>> start
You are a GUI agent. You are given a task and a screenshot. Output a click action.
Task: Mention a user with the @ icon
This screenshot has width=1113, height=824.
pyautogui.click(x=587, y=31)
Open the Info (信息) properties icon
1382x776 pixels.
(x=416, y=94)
>> end
> **EXERCISE GOAL**: Reproduce the material above line for line, without changing a single character.

> **WRITTEN RESPONSE**:
You are a GUI agent. You are given a task and a screenshot. Output a click action.
Task: Mention a user with the @ icon
This screenshot has width=1113, height=824.
pyautogui.click(x=587, y=31)
Open the Info (信息) properties icon
1382x776 pixels.
(x=416, y=94)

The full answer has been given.